A new survey of Ohioan’s health concerns shows drug use tops the list followed closely by health insurance. For Ohio Public Radio, WKSU’s M.L. Schultze has more.
The Ohio Health Issues Poll says for 21 percent of those surveyed drug use is Ohio’s top health problem. Dr. O’dell Owens, president of the survey’s sponsor Interact for Health, says that’s because the issue has penetrated the public’s consciousness on several levels.
“We can look at the news at night and see in front of us a couple – a couple – both overdose on a highway, maybe in a minor crash, with a child in the back seat. And I think those are images that penetrate not just the brains of people but the hearts as well.”
He says the opioid crisis, even if it were brought under control today, will have lasting consequences. Those include Hepatitis C, which will surface – along with huge medical costs – decades from now.
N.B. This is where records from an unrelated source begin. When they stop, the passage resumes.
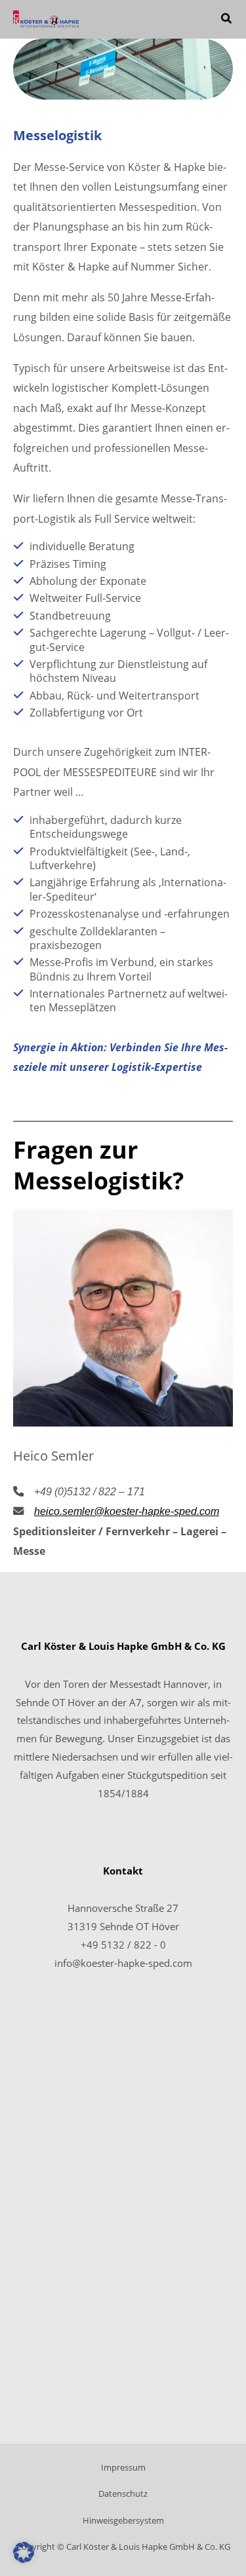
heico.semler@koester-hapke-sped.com (126, 1511)
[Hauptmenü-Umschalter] (189, 19)
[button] (227, 20)
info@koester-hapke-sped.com (123, 1962)
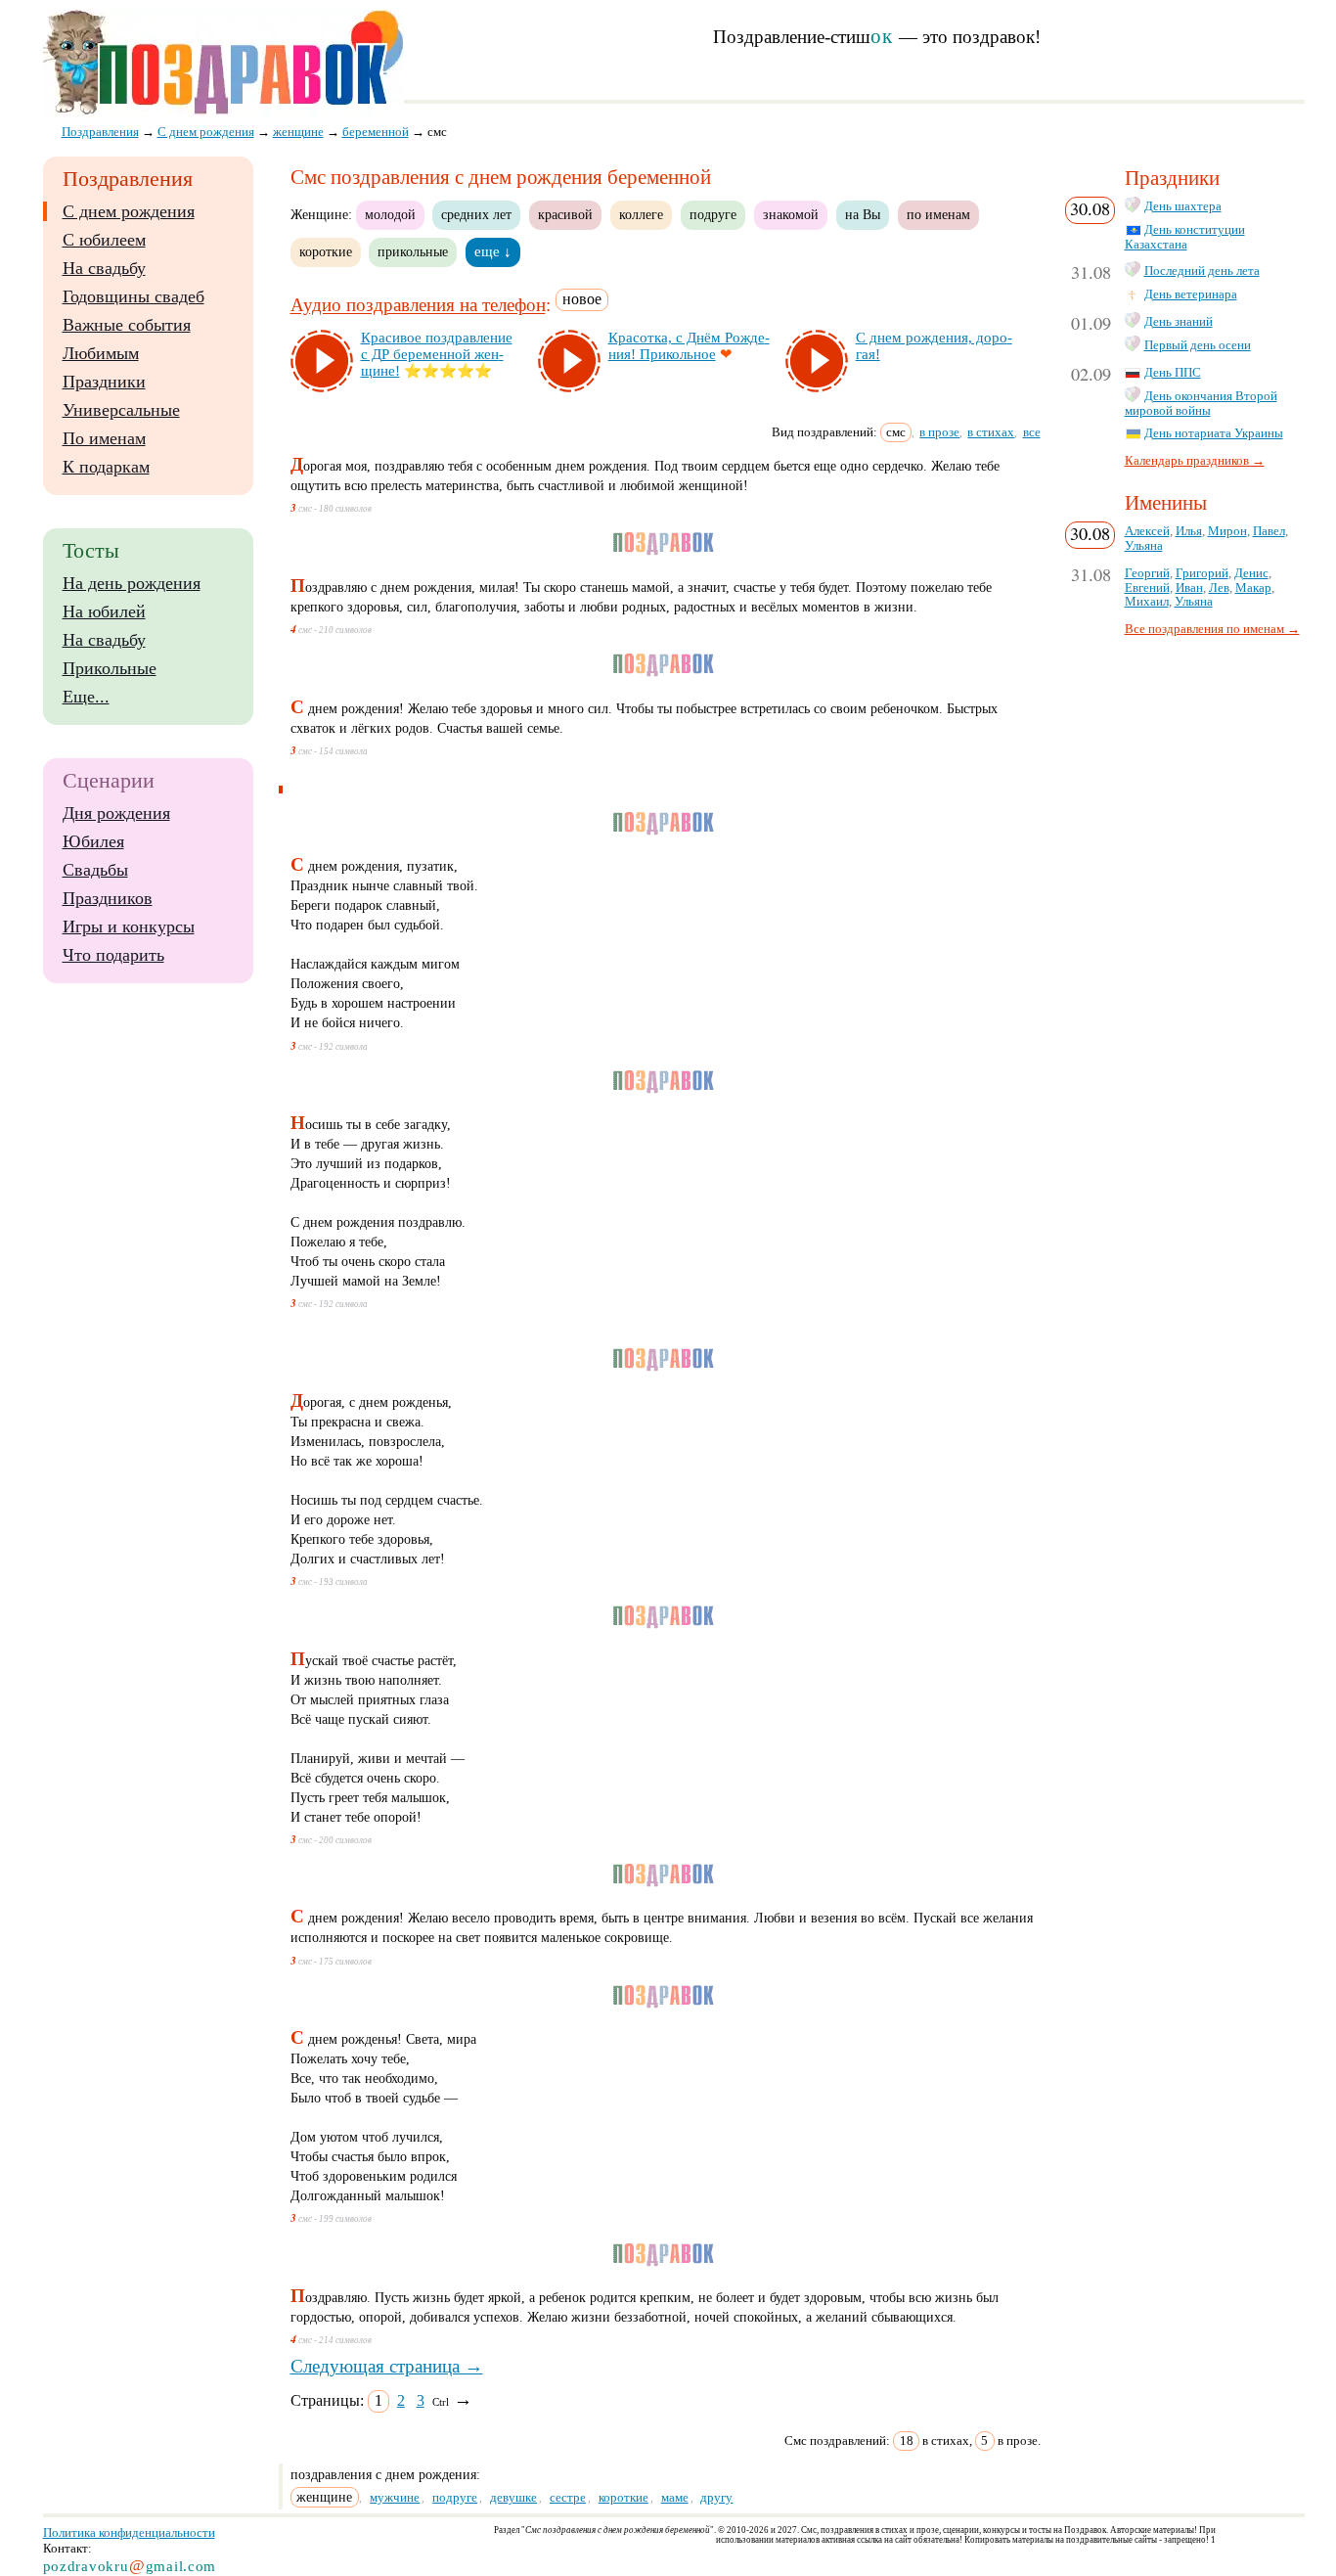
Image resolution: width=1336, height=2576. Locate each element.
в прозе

And Owens says that will likely accelerate the concern that is now second on the survey’s lists: The cost and availability of health insurance. For now, Owens says the concern is uncertainty caused in part by concern about pledges to repeal of Obamacare and what will replace it.
“People still don’t know – those who are on the Medicaid side, especially the expanded Medicaid side – are they going to have anything come the next year or two. And for those with private insurance, it’s still the rising costs, increase in copays and oftentimes a narrowing of the physician pool.”